* [TASK INSTRUCTIONS]
Among the entries that follow, how many lines contain the word "will"? Give the number alone.

* [Collected data]
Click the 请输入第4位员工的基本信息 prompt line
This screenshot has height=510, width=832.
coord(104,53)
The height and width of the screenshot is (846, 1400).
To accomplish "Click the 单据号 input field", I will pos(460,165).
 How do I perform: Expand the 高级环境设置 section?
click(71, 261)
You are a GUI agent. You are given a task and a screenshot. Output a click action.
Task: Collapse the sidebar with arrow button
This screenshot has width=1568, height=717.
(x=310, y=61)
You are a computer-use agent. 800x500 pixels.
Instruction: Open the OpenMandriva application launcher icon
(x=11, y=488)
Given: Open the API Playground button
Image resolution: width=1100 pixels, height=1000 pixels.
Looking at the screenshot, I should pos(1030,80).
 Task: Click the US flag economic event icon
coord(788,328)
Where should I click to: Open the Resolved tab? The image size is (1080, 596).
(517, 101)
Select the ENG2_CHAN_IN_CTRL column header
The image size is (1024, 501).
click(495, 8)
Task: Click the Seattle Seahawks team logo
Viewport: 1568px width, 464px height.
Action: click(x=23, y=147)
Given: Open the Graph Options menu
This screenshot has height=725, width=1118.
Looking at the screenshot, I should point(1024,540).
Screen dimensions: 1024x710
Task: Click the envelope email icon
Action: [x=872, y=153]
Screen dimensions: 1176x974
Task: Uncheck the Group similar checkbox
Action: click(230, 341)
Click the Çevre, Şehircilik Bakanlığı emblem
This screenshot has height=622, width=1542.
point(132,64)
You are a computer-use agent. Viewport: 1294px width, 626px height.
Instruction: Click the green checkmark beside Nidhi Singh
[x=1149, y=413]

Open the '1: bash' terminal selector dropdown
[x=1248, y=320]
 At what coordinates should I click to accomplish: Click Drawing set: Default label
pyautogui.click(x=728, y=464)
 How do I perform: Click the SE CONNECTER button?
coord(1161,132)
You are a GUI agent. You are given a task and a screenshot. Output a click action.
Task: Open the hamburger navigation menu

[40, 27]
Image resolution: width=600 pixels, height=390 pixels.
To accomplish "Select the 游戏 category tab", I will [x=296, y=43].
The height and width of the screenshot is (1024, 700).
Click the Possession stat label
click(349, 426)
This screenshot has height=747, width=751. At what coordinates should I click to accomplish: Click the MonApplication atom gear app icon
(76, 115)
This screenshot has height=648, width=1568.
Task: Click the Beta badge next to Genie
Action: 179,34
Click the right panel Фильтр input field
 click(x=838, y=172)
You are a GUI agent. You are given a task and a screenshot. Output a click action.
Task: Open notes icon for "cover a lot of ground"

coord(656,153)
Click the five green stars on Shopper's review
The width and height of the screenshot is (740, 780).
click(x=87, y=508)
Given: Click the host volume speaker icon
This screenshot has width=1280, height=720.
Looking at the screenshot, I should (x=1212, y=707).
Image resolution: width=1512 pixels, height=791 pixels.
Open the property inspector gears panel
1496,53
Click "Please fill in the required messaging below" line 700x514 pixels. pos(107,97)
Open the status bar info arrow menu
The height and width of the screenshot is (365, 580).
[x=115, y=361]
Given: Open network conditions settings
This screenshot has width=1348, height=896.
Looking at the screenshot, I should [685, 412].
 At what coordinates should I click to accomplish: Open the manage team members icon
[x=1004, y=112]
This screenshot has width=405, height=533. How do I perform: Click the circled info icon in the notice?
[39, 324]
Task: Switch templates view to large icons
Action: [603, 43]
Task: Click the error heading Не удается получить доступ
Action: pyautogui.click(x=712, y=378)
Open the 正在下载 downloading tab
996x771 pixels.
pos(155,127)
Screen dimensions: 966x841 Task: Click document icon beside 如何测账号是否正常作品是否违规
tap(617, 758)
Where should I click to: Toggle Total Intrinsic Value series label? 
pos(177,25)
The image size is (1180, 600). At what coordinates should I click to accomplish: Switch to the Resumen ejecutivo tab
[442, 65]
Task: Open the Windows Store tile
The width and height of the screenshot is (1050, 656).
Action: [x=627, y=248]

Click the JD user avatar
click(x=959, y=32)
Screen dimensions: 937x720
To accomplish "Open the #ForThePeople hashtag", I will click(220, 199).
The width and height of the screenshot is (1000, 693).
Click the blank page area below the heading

* [ANSWER SPACE]
3